Wooden puppets created by Simon Verela for The Book of Life. Guillermo del Toro’s works are always about death in one way or another, and his dead characters don’t often stay dead. But The Book of Life is actually a celebration of life, and a vibrant tribute to Mexican folklore.

Yes, that enormous Frankenstein head really does usually hang in the entrance of Guillermo del Toro’s home. Frankenstein is his favourite movie monster and his memorabilia is plentiful. “Frankenstein, to me, is instrumental in the way I see the world…It is the essential narrative of the fall of man into an imperfect world by an uncaring creator.”

20171217_151039  The Faun, from Pan’s Labyrinth, was inspired by del Toro’s recurring childhood dream (nightmare?) of a goat-faced figure who slowly emerged from behind his armoire.

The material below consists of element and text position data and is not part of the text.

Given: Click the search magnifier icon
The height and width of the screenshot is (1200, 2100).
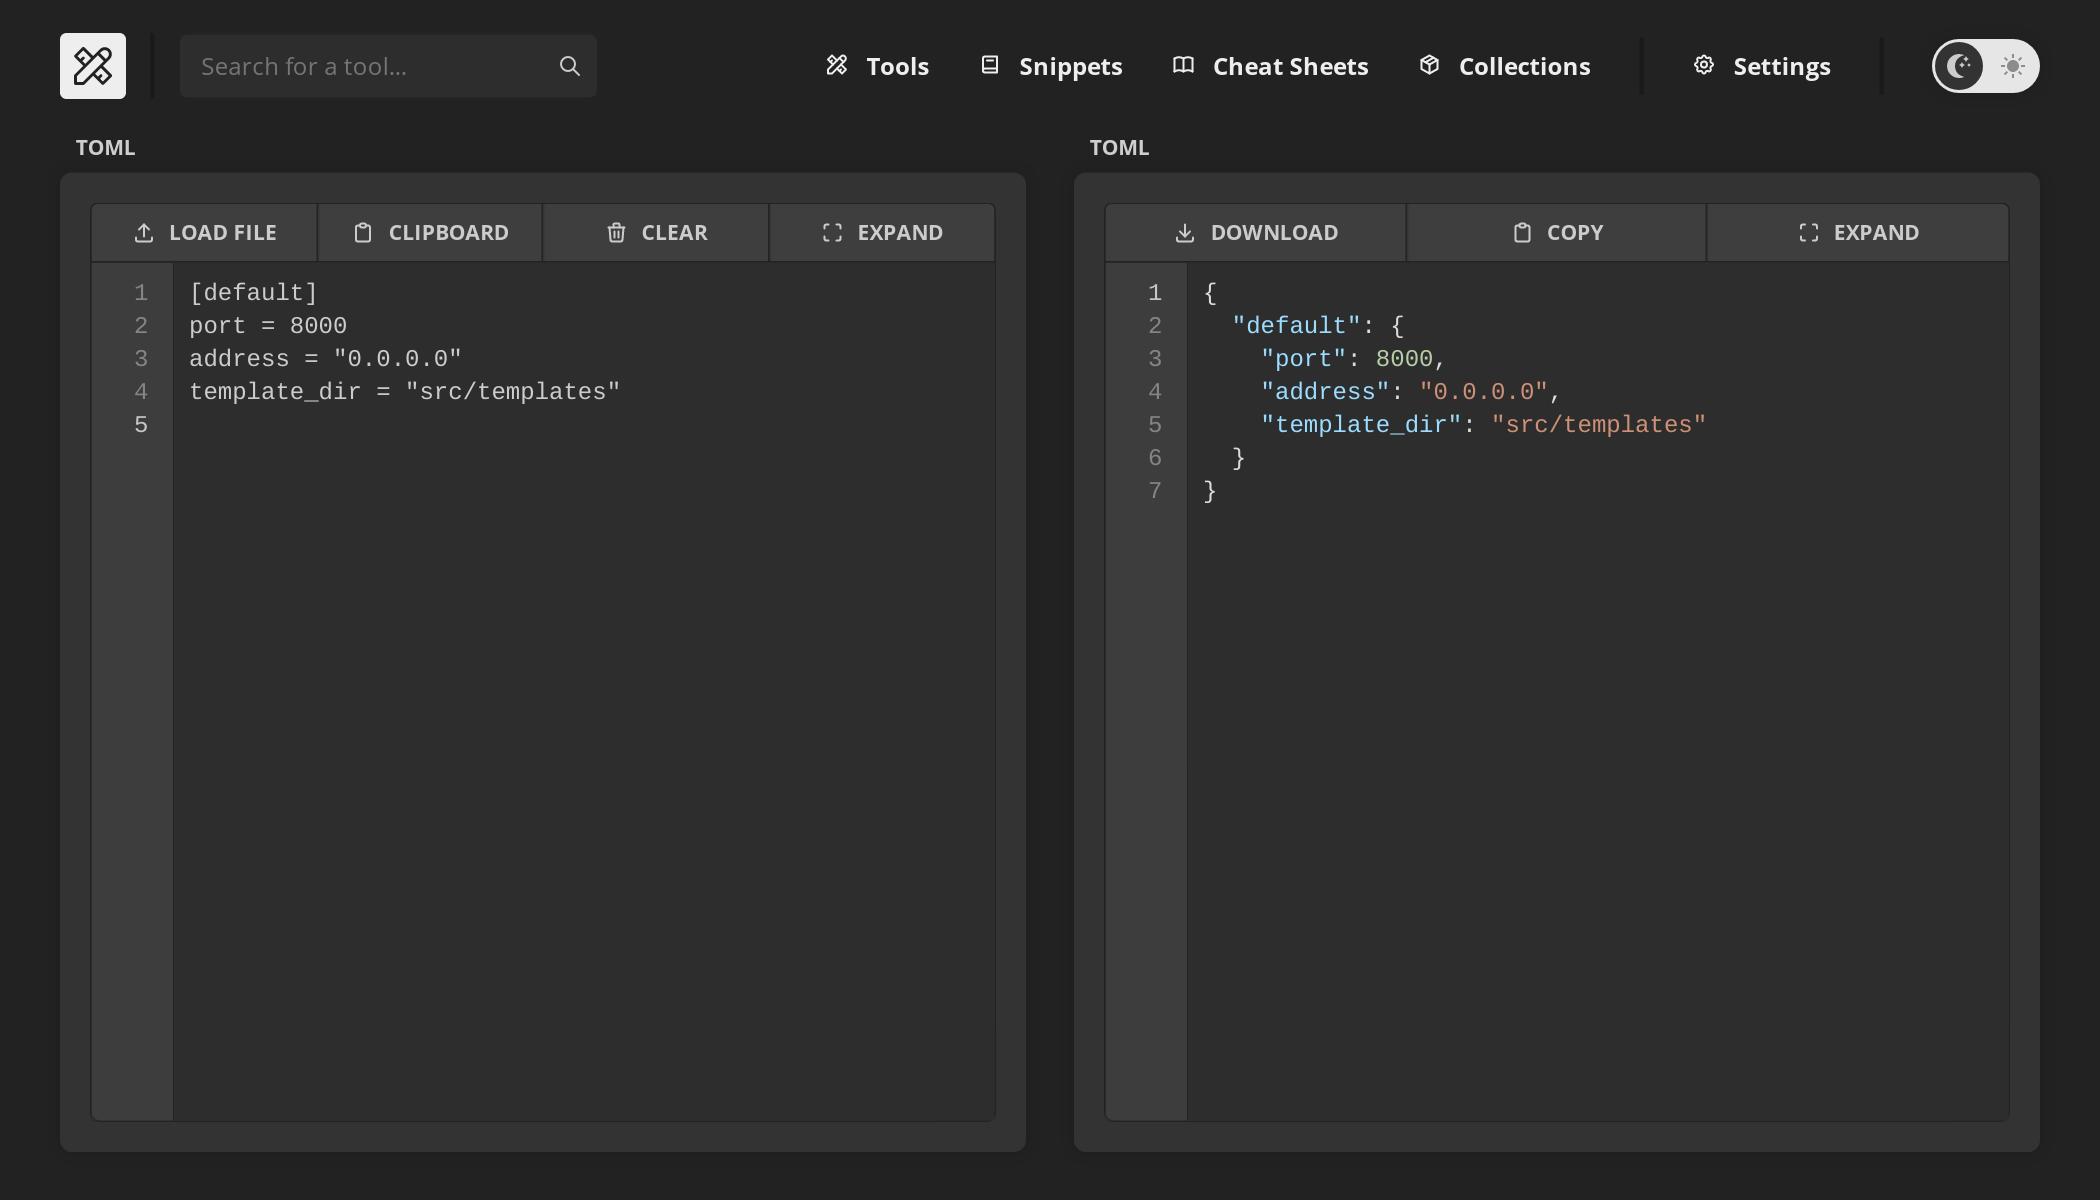Looking at the screenshot, I should click(x=568, y=65).
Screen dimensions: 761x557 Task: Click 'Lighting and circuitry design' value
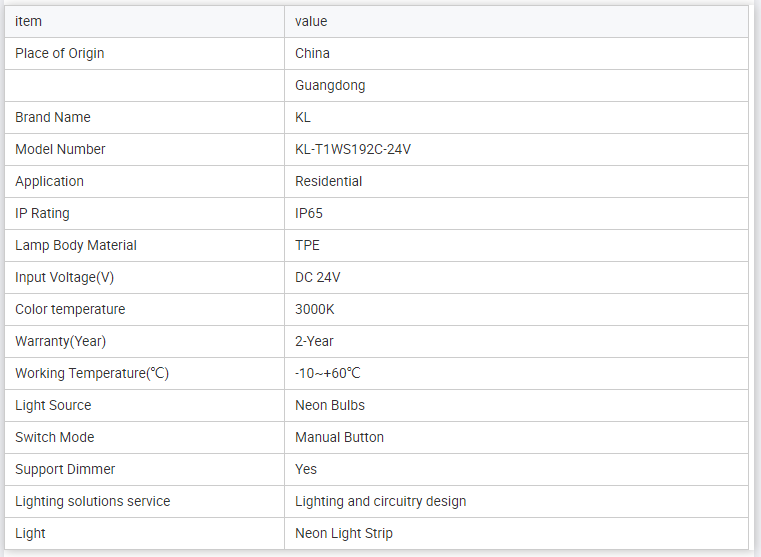[x=380, y=501]
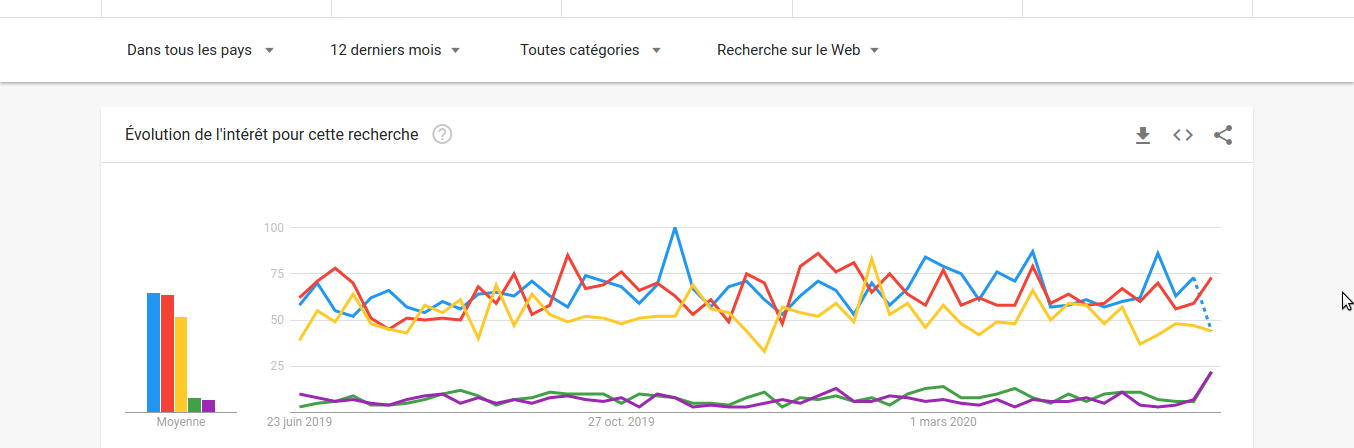Click the small purple average bar
The height and width of the screenshot is (448, 1354).
coord(209,406)
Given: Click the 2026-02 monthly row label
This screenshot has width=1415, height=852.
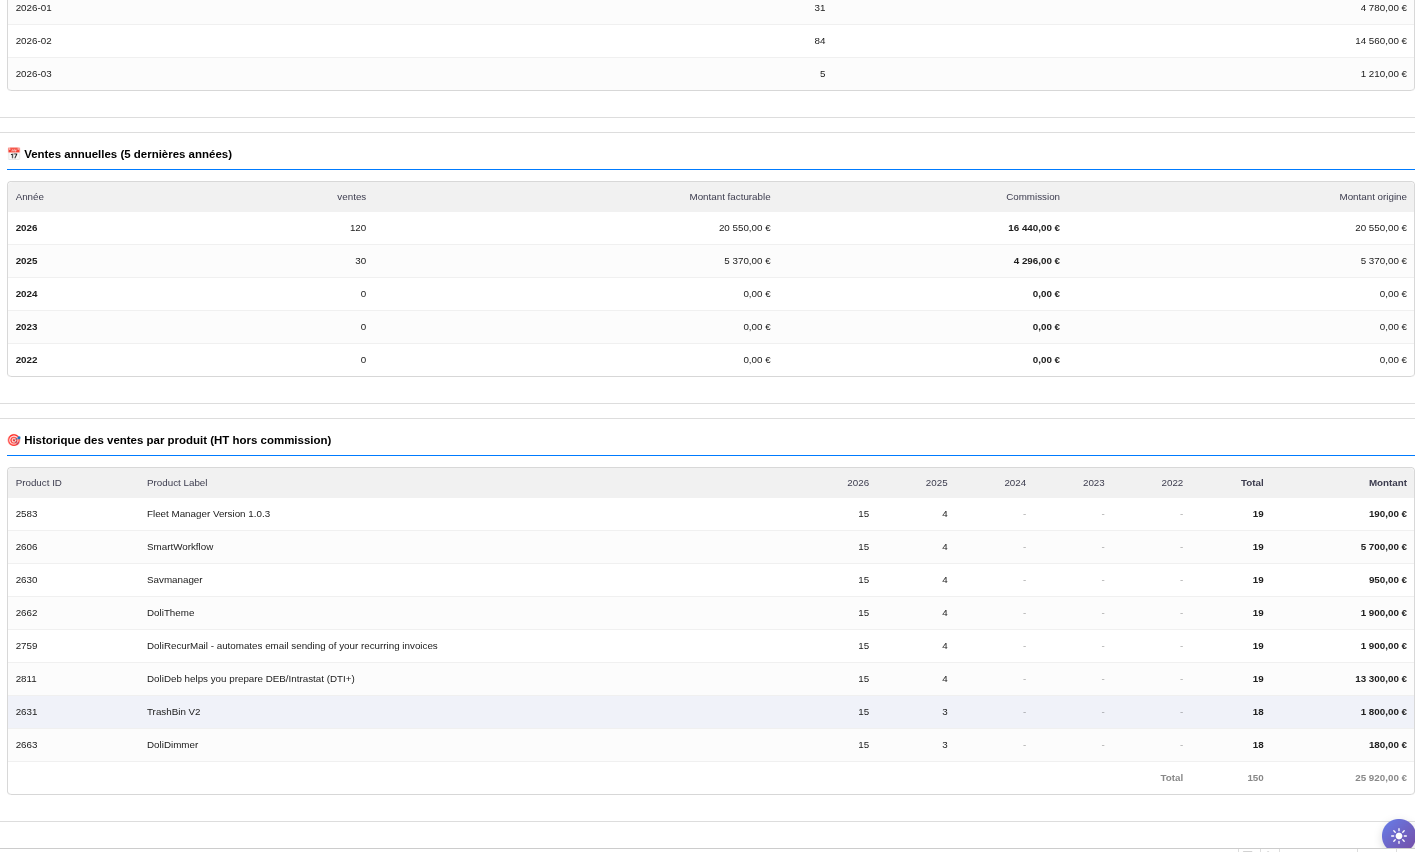Looking at the screenshot, I should [34, 41].
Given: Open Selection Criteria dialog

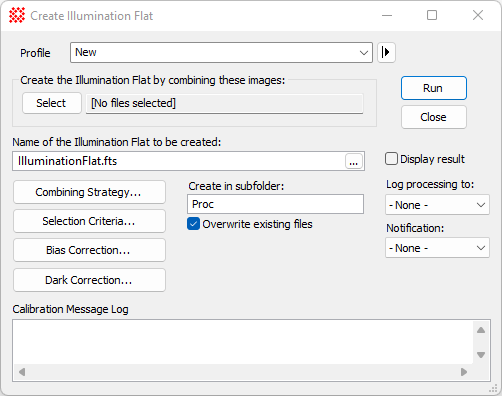Looking at the screenshot, I should pos(89,221).
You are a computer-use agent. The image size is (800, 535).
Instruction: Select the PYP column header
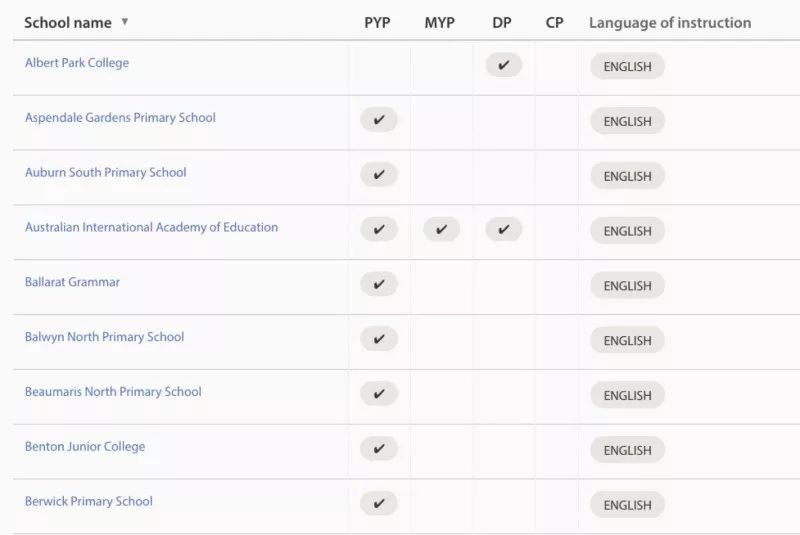[377, 22]
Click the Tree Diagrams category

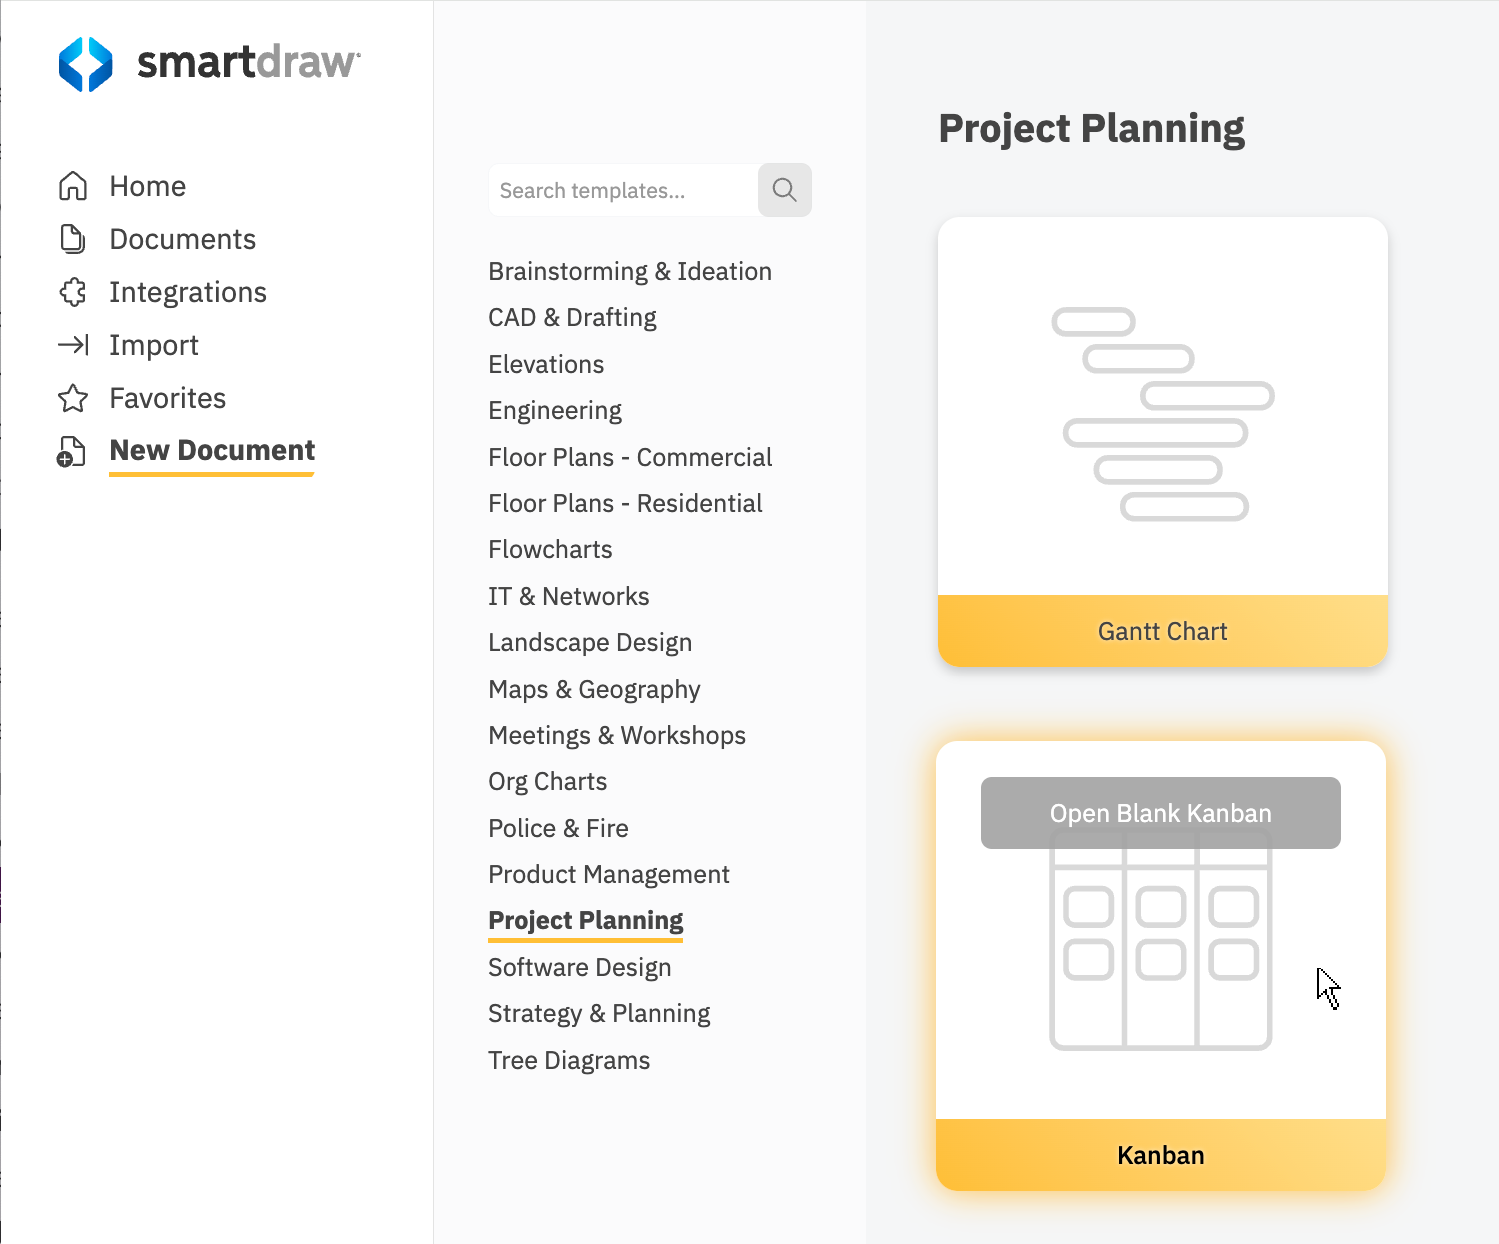pyautogui.click(x=569, y=1059)
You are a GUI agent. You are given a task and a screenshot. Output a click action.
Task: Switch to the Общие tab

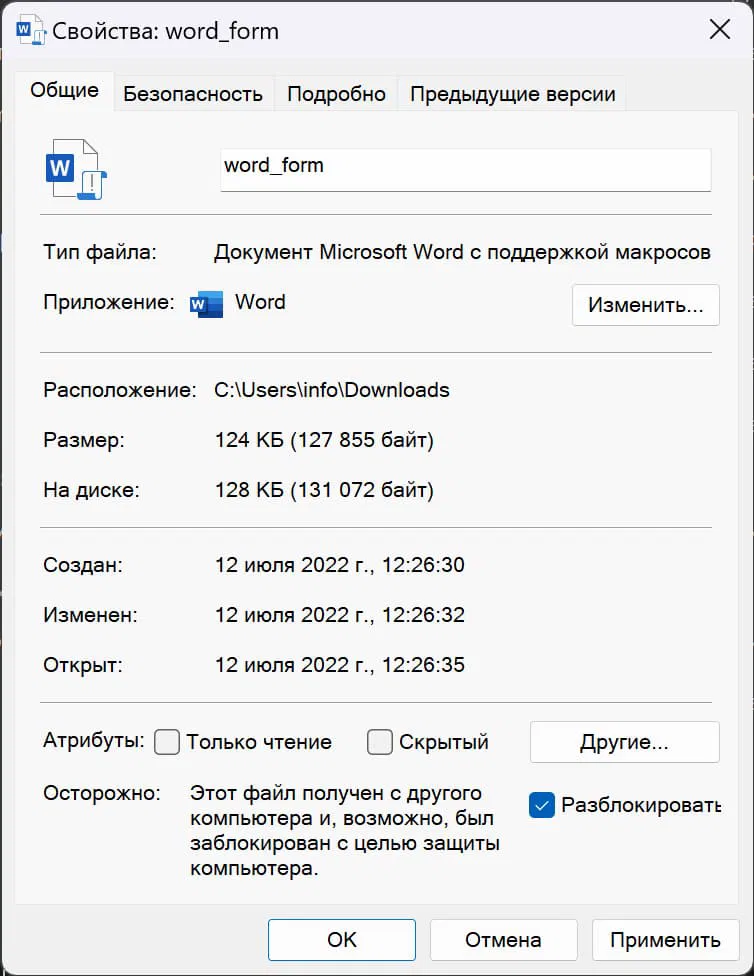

In the film, the Faun is intended as neither good nor evil, like nature, he is there to witness but has no agenda – he literally doesn’t care whether Ofelia lives or dies.

These are part of a distinctly sad collection in the exhibit – concept art from a movie that never got made. HP Lovecraft has always been a huge inspiration in everything that del Toro does, and he spent a decade adapting Lovecraft’s At The Mountains of Madness for the screen. In fact he and his studios have created over 400 pieces of art, part of the pitch they presented over and over to studios, who have rejected his wish for an R-rated tentpole horror with no love story or happy ending (even with Tom Cruise and James Cameron on board to produce). With Oscar buzzing around his The Shape of Water, will del Toro’s At The Mountains of Madness finally get made, or will this always be the one that got away?

Anything here look familiar? Aside from his influences, this exhibit covers all of Guillermo del Toro’s movies except his most recent. Which ones can you identify?